Internet-facing Linux systems and Internet of Things (IoT) devices are being targeted as part of a new campaign designed to illegally mine cryptocurrencies.
“The threat actor behind the attack uses a backdoor that deploys various tools and components such as rootkits and IRC bots to steal device resources for mining operations,” Microsoft threat intelligence researcher Rotem Sde-Or said.
“The backdoor also installs a patched version of OpenSSH on the affected devices, allowing threat actors to hijack SSH credentials, move laterally within the network, and hide malicious SSH connections.”
To execute the scheme, a misconfigured Linux host is forced to gain early access, after which the attacker moves to disable shell history and retrieve a trojanized version of OpenSSH from the remote server.
Rogue OpenSSH packages are configured to install and launch backdoors, shell scripts that allow attackers to distribute additional payloads and perform other post-exploit activity.
This includes extracting information about the device, installing so-called open source rootkits Diamorphine And Reptile from GitHub, and took steps to obfuscate its activity by deleting logs that could warn of its existence.
“To ensure persistent SSH access to the device, the backdoor adds two public keys to the authorized_keys configuration file of all users on the system,” the Windows makers said.
The implant also seeks to monopolize the infected system’s resources by eliminating competing crypto mining processes that may already be running on it prior to launching its miners.
Additionally, it runs a modified version of ZiggyStarTux, an IRC-based distributed denial-of-service (DDoS) client capable of executing bash commands issued from a command-and-control (C2) server. It is based on another botnet malware called Kaiten (aka Tsunami).
The attack, the tech giant said, leveraged an unnamed Southeast Asian financial institution subdomain for C2 communications in an attempt to disguise malicious traffic.
It’s worth pointing out that the modus operandi detailed by Microsoft overlaps with a recent report from the AhnLab Security Emergency Response Center (ASEC), which detailed attacks targeting Linux servers exposed to crypto mining malware and a variant of the Tsunami botnet dubbed Ziggy.
The operation has been traced back to an actor named asterzeu, who has offered the toolkit for sale on the malware-as-a-service market. The complexity and scope of this attack demonstrates the effort attackers go to avoid detection, said Sde-Or.

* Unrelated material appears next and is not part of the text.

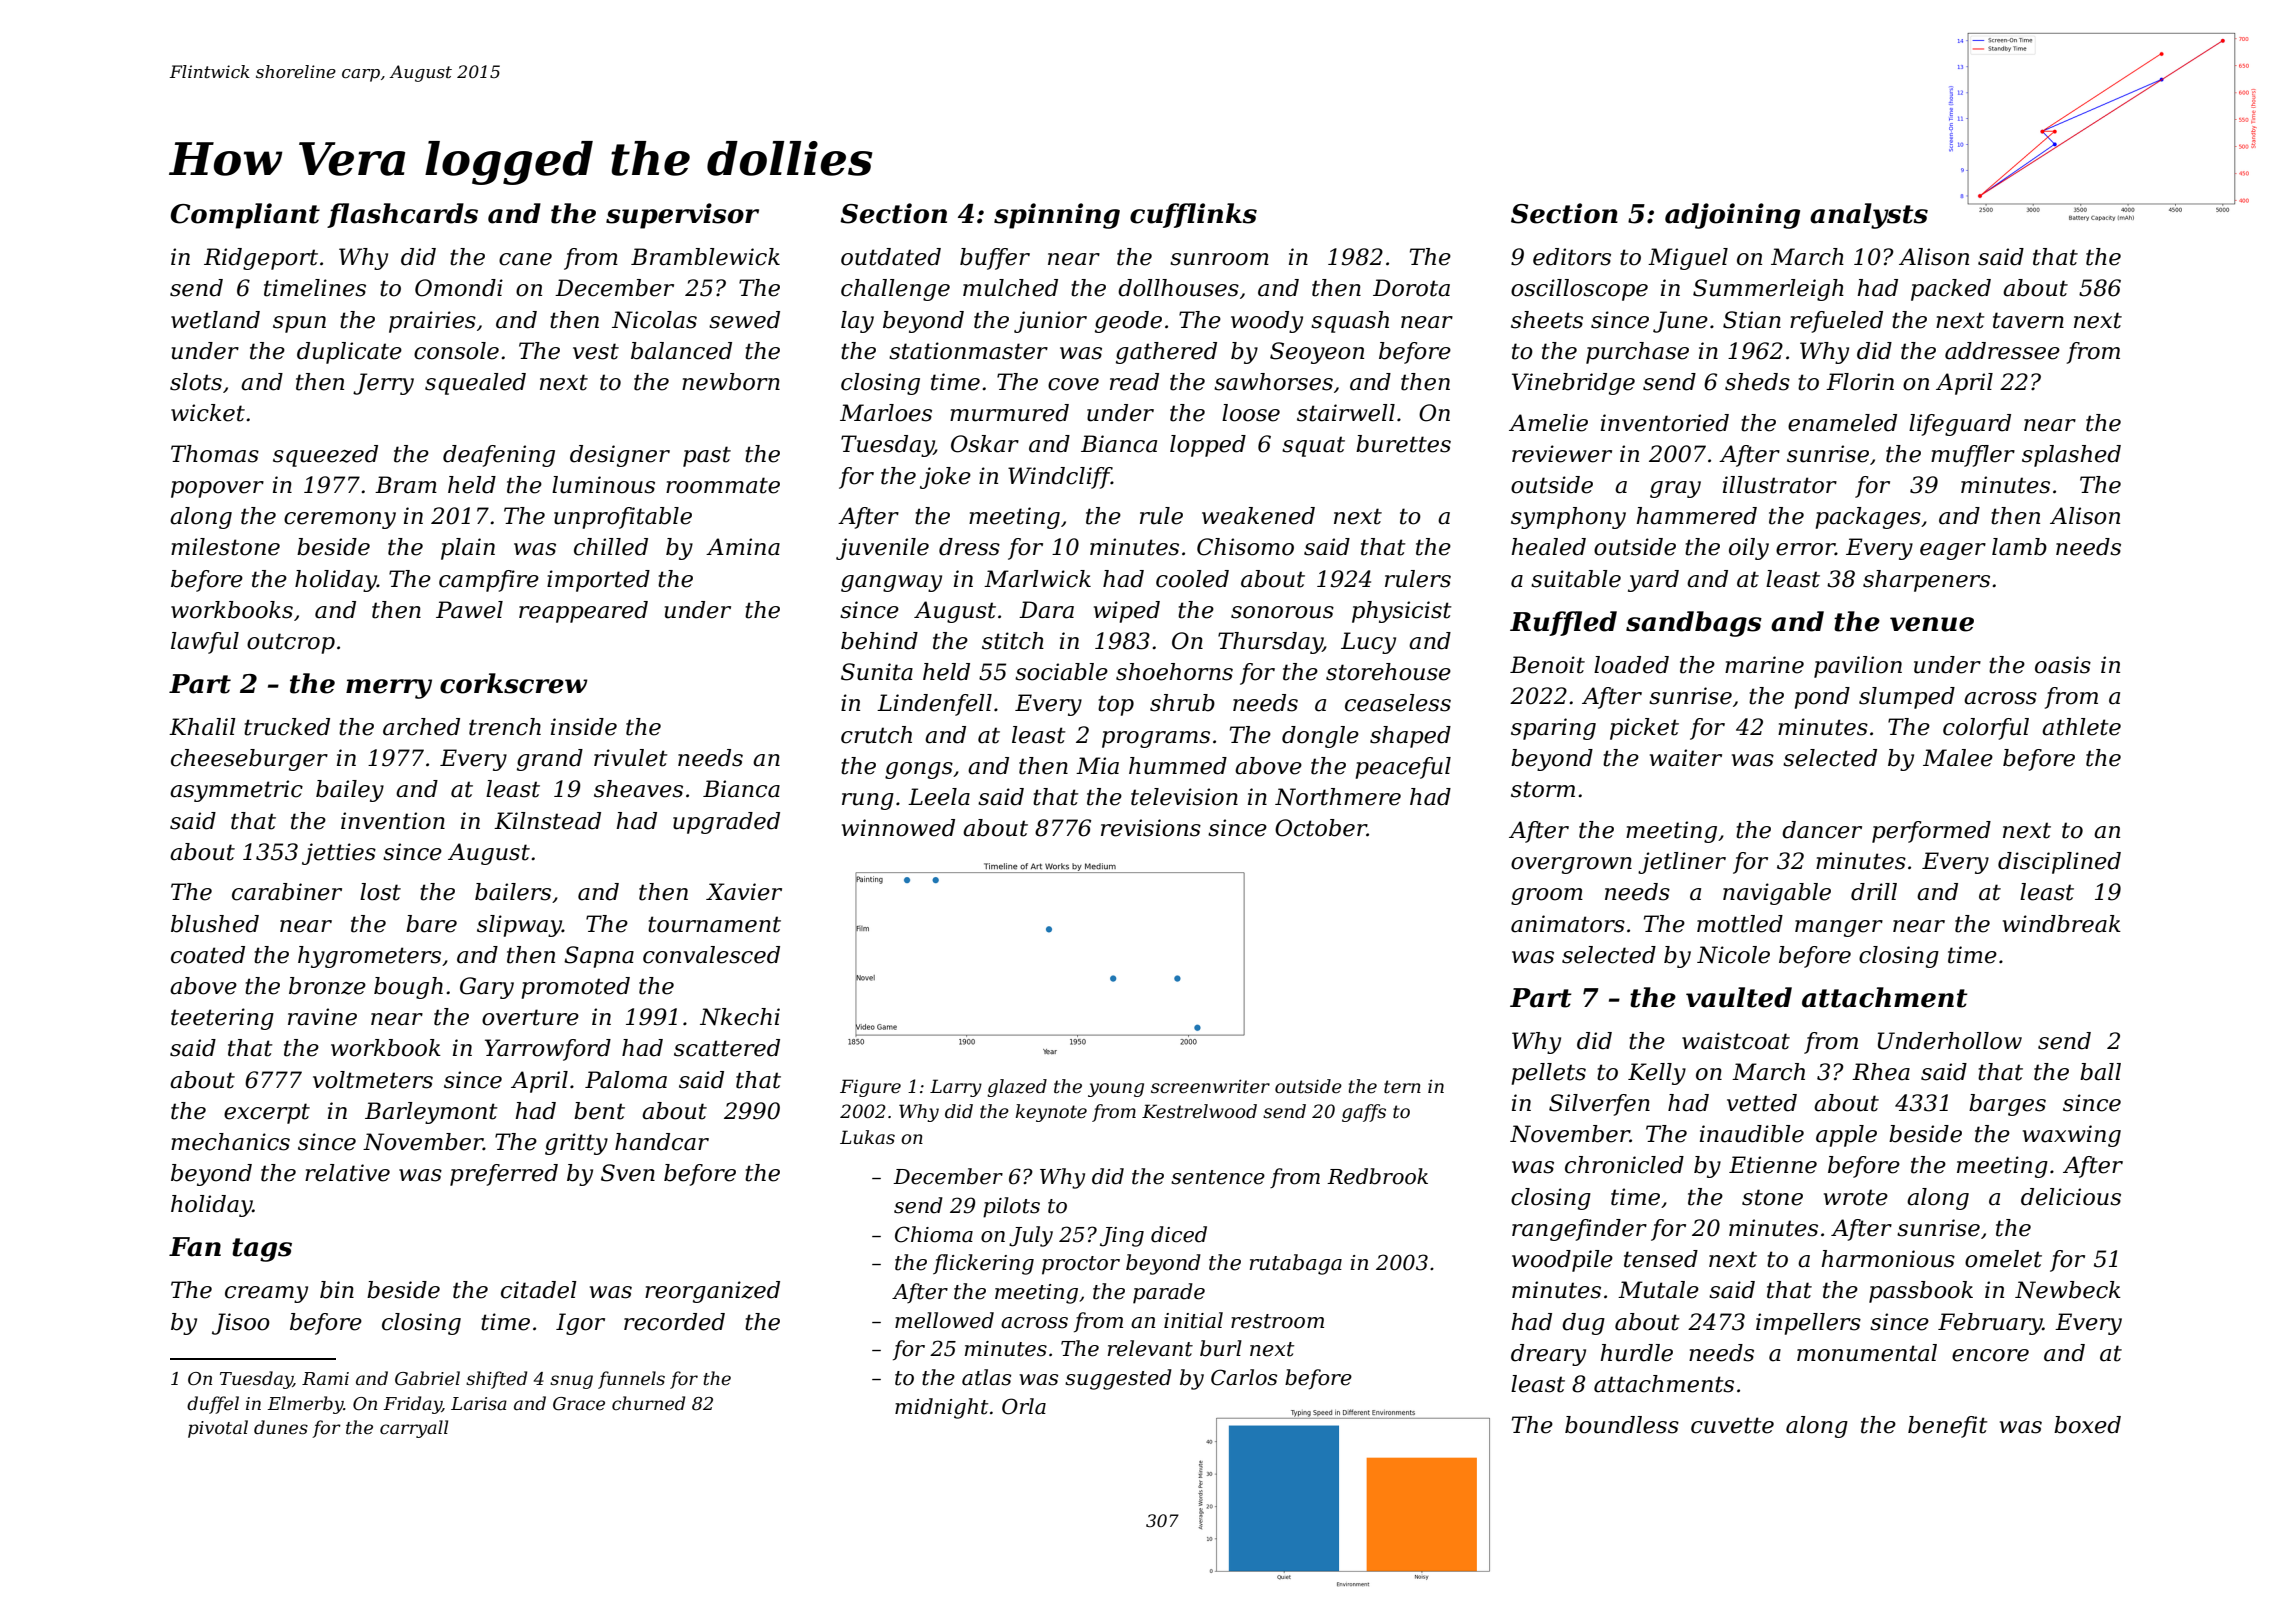 This document has height=1620, width=2292. Describe the element at coordinates (1024, 1406) in the document. I see `Orla` at that location.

The development comes as several known security flaws in routers, digital video recorders, and other network software are being actively exploited by threat actors to spread the Mirai botnet malware, according to Akamai And Palo Alto Network Unit 42.
“The Mirai botnet, discovered in 2016, is still active today,” said researcher Uni 42. “A significant part of the reason for its popularity among threat actors lies in the security flaws of IoT devices.”
“Remote code execution vulnerabilities targeting IoT devices exhibit a combination of low complexity and high impact, making them an irresistible target for threat actors.”